- Born: 29 December 1935
- Died: 5 February 2019 (aged 83)
- Occupation: Businessman
- Spouse: Katerina Nafplioti Panagopoulos
- Children: Alexander Panagopoulos Irene Panagopoulos

= Pericles Panagopoulos =

Greek shipping magnate (1935–2019)

Pericles Panagopoulos (29 December 1935 – 5 February 2019) was a Greek shipping magnate. He is considered to have been an institutor of the modern shipping industry, and the most successful Greek shipping magnate since Aristotle Onassis. He gained acclaim for having created three shipping business entities, in his lifetime. In 1989, he sold Royal Cruise Lines to Kloster for a reported US$300 million (US$607 million as converted in 2019). In 2007, he sold his Athens-based Attica Group for about US$404 million to Marfin Investment Group (MIG). He also owns Magna Marine Inc., a modern shipping company that owns and runs modern bulk carriers. His death was announced by his wife, on Facebook on February 5, 2019.

== Early life ==
Panagopoulos was born in a nursing home in Athens. His father built hotel Veto in Athens. The hotel was taken over by Nazi officers in WWII, during the Axis occupation of Greece. After five months of hospitalization, his father died, following a violent attack by the Nazi occupiers. Leaving the young Pericles and his two half-brothers to be brought up by his widowed mother from Constantinople.

==Career==
In 1972, in partnership with Barney A. Ebsworth, he formed Royal Cruise Line. The m/s Golden Odyssey was the company's first cruise ship. Built in Helsingor Shipyard and delivered in 1974, she was designed to carry 450 passengers as this was the capacity of the 747 Jumbo Jet airplane. The company grew with the addition of the 850-passenger Royal Odyssey in 1982 and the 1000-passenger Crown Odyssey in 1988 before getting acquired by Kloster Cruises in 1989. In 1993, Pericles Panagopoulos co-founded with his son Alexander Panagopoulos, Superfast Ferries, as part of the Attica Group, an Athens-listed holding corporation.

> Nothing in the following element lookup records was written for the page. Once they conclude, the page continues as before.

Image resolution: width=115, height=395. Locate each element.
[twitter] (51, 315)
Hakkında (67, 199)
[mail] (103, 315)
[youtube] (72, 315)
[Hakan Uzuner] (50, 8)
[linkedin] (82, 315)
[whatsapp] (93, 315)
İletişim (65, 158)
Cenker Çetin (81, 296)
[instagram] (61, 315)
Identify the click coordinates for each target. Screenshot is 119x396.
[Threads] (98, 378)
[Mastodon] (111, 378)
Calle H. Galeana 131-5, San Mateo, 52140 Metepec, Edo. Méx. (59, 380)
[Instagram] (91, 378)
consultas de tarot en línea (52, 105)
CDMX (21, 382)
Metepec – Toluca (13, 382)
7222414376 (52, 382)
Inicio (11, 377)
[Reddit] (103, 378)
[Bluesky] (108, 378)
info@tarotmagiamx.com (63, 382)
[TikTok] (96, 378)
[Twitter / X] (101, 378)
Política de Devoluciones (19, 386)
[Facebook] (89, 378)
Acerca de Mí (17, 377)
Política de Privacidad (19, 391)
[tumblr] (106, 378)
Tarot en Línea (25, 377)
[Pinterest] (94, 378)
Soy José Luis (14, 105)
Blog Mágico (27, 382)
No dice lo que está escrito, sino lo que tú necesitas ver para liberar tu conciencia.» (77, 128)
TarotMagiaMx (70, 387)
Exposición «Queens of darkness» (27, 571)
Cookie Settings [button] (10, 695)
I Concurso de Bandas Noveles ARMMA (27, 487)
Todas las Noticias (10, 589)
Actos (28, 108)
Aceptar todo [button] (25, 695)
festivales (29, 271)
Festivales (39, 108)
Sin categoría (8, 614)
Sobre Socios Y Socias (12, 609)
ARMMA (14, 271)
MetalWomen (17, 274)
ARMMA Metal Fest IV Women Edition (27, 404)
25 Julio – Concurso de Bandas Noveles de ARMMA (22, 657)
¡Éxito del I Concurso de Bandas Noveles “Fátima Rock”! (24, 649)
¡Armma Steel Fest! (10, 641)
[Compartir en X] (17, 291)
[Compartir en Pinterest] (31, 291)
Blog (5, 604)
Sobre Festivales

In 2009, he was kidnapped by armed men in Athens. The kidnapping was orchestrated from prison by Greek crime boss Panagiotis Vlastos, who later made a failed attempt to escape prison, with a helicopter armed with improvised explosive devices and AK-47s.

His family paid a ransom of €30 million (approximately $39 million) to secure Panagopoulos's release. The ransom was reported by Greek police to be the highest ever paid.